The older general's mind still churned with the conflict between his military oath and his duty to his country as he saw it. It was a difficult choice, a bitter draught from a cup he'd wished would have passed him by. History might brand him a traitor, an oath-breaker, and the thought of his reputation forever stained by betrayal was almost too much to bear. He admired the younger Stauffenberg's stoicism, his aristocratic certainty that his choice was correct, honorable.

He watched the dust cloud trailing Stauffenberg's staff car as the colonel and his driver drove away from the Wolf's Lair without apparent urgency. His co-conspirator would board an aircraft for Berlin within a few minutes. Not so long ago he'd thought of the young officer as almost a son. Now, in the end, it seemed as if their roles had reversed. May God be with him...and with the Fatherland.

Fellgiebel knew that he had his own mission to carry out, but now that the time had come the general's will strangely deserted him. He knew he had only minutes to live.

“Treachery! Murder! Help - bring the surgeon!” The cries came from the destroyed staff building, and several officers stumbled into the sunlight, caked with dust and debris. Was Hitler among them?

Fellgeibel gawked, frozen in place, feeling the pulse pounding in his temples. Had they succeeded? What should he do?

“The Führer is slain!” gasped one general, falling to his knees in shock or despair.

In that admission Fellgiebel found his strength, and darted through the door of the communications center. Idle couriers stared in surprise as the general pulled open a large case, withdrawing several long hand grenades. Holding the fragmentation bombs in one hand, he drew his pistol with the other. The wide-eyed radio operator lurched to his feet, staring at the general in disbelief, while the two operators spun around at the telephone switchboard.

“Back!” snarled the general, gesturing the men away from the signals equipment. Gun in one hand, grenade in the other, he made a formidable picture of persuasion. Stumbling over chairs, the communications staff scrambled toward the doors.

The general ran to the switchboard and picked up the telephone speaker, barking a series of numbers into the phone. In another moment, the line was answered with a curt “Was?”

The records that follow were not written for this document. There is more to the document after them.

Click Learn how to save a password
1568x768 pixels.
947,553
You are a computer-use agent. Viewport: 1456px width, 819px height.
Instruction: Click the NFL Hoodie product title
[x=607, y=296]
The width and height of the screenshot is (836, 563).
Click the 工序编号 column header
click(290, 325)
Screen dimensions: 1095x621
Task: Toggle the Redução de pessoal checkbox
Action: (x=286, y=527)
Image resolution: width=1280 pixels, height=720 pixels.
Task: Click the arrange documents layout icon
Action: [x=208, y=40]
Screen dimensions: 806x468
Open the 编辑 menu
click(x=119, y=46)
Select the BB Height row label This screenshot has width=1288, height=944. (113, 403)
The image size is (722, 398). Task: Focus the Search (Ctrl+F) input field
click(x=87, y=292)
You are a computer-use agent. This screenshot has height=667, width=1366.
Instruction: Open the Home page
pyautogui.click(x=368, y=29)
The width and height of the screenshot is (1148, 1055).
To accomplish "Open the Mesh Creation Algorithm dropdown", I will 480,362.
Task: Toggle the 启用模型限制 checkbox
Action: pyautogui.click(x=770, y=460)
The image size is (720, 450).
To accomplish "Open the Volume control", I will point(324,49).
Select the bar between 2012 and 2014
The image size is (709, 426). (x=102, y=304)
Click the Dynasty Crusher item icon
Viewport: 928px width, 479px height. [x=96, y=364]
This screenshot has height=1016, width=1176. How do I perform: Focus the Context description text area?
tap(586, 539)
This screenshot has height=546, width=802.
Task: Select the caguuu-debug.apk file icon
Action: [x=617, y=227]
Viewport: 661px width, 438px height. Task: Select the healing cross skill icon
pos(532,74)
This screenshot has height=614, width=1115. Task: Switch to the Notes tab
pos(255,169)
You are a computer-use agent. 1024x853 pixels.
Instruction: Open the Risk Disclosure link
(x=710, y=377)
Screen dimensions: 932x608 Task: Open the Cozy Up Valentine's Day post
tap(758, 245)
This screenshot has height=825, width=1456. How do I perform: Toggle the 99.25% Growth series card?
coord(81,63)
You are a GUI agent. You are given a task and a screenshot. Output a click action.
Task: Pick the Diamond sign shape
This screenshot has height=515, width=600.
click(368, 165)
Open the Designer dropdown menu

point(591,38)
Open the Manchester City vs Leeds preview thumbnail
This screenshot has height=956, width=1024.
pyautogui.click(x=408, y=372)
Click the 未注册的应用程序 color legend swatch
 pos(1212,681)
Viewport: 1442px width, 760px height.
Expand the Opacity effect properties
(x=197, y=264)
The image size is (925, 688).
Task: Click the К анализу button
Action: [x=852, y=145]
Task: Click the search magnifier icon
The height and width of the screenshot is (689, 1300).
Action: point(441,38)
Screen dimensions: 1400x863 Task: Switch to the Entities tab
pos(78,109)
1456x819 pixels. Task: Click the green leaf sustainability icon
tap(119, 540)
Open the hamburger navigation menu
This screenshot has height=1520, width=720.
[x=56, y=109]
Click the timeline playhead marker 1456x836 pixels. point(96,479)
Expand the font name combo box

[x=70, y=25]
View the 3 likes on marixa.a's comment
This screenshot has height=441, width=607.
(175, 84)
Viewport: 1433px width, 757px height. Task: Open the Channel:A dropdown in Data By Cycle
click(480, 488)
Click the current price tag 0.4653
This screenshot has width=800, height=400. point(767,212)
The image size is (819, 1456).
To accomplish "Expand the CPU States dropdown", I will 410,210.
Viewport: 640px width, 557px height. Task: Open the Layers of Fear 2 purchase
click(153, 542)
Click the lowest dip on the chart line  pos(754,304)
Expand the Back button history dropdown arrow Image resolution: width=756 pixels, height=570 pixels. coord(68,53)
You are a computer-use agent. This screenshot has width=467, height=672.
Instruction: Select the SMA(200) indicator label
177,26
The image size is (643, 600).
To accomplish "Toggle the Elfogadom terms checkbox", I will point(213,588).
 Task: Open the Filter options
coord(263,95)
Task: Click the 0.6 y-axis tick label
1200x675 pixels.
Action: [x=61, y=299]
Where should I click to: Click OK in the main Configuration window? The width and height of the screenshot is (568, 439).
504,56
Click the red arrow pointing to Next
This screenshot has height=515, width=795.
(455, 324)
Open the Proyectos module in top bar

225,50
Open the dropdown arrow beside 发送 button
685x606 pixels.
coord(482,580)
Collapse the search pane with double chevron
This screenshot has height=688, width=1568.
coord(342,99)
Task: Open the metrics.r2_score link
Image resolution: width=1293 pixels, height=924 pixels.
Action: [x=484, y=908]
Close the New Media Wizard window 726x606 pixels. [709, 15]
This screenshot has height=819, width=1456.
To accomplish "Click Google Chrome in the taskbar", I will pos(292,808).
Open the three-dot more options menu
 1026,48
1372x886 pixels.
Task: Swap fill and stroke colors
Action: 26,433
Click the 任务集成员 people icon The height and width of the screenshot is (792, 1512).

“Die Brucke ist verbrennt!” barked the panting Fellgiebel, before quickly breaking the connection.

 The signal for success -”The bridge is burned!” - would be spread by the conspirators across the Reich, though Fellgiebel now felt a piercing regret at the knowledge that he wouldn't be alive to see the effect of those momentous words. Arming the grenade, he dropped it behind the bank of the telephone switchboard.

Next the general fired four shots from his Walther into the cabinet sized radio, each slug splintering tubes and wiring. Fellgiebel reached out and pitched the huge radio onto its side before firing more shots from his handgun.

He was still shooting as an SS guard burst through the door. Fellgiebel did not look up as the man's Schmeisser erupted, stitching a line of bloody holes up the general's back, knocking him onto the switchboard that would never be used again.

A second later, the grenade behind the telephone switchboard exploded, shredding the panel into lethal shrapnel, simultaneously ripping into the SS guard and tearing away at Fellgiebel's unfeeling corpse.